Pour un premier roman ou presque, Berberova frappe fort et juste. Non seulement elle montre de façon discrète et sans apitoiements la condition des émigrés russes à Paris, leur extrême pauvreté, mais elle démontre comment aucun amour, en tant que sentiment, ne peut résister à de telles conditions et comment la misère détruit en l'individu ce qu'il a de plus fort et de plus beau, le réduisant à sa condition : "Que suis-je ? Qui suis-je ? Je suis pauvre, avec une mère déshonorée, un frère payé à la course, sa Catherine simplette et sortie de sa province ; prisonnier de mon avenir, je suis comme un aveugle les traces d'un autre, je mène une existence minable et je suis envieux."

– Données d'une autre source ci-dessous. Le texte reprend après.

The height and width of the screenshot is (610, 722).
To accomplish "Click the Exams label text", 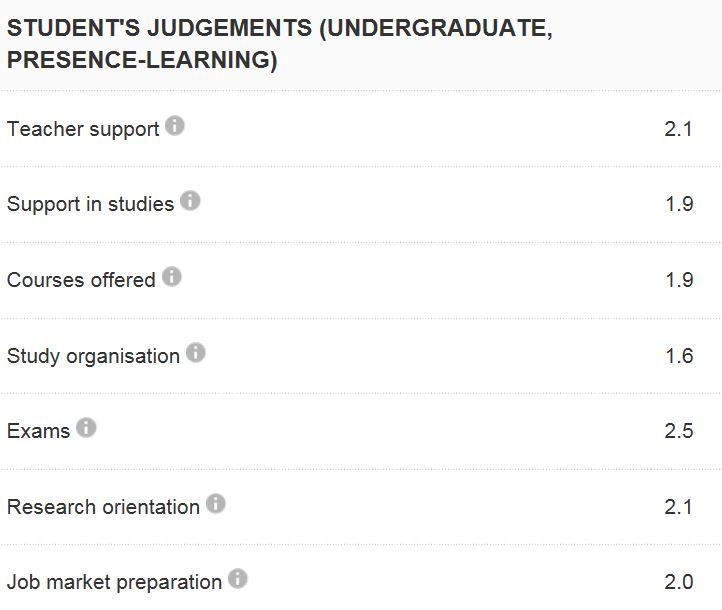I will click(38, 431).
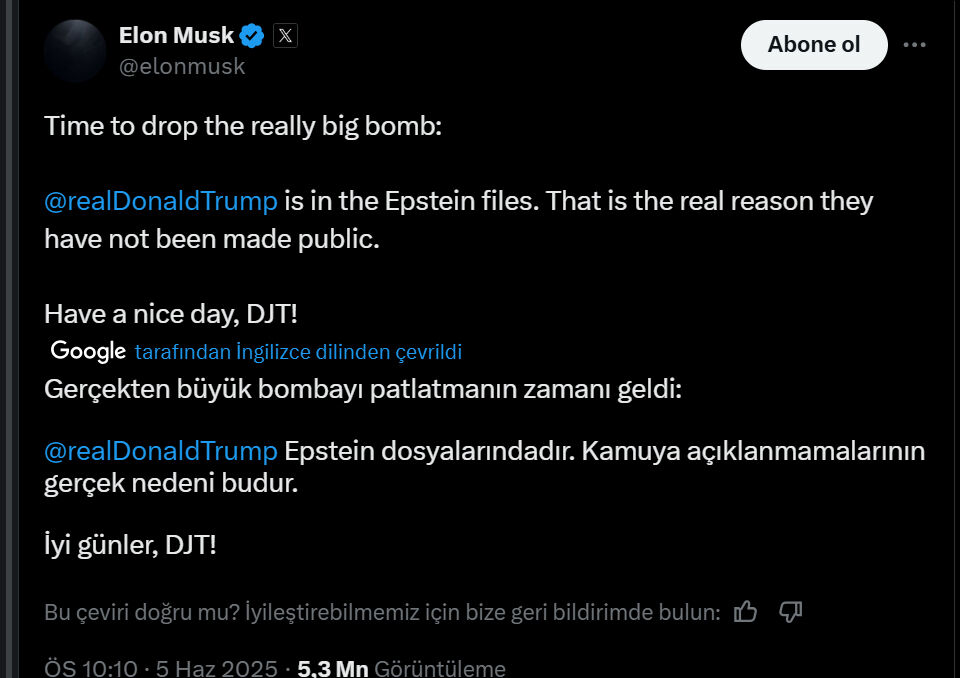Click 'tarafından İngilizce dilinden çevrildi' link
Viewport: 960px width, 678px height.
tap(298, 352)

D'une lucidité impitoyable, Berberova analyse comment aucun sentiment sincère ne peut résister au pouvoir de l'argent et que la pauvreté, loin de faire grandir l'être humain en le purifiant, le limite au contraire à ce qu'il porte de plus mesquin en lui et renforce dans son sentiment de solitude un être déjà loin de son pays et de ses racines. Et en même temps, c'est cet amour qui lui fait prendre conscience de sa situation, un peu comme le fruit défendu révèle à Adam et Eve qu'ils sont nus.
Il y a en germe dans ce court texte tout ce qui constituera l'oeuvre de
Nina Berberova dans un style déjà extrêmement concis et efficace : on "voit" comme dans un film les personnages, leurs pensées et leurs actes.
Ce livre, qui n'est sans doute pas son meilleur, a été tout de même une belle découverte.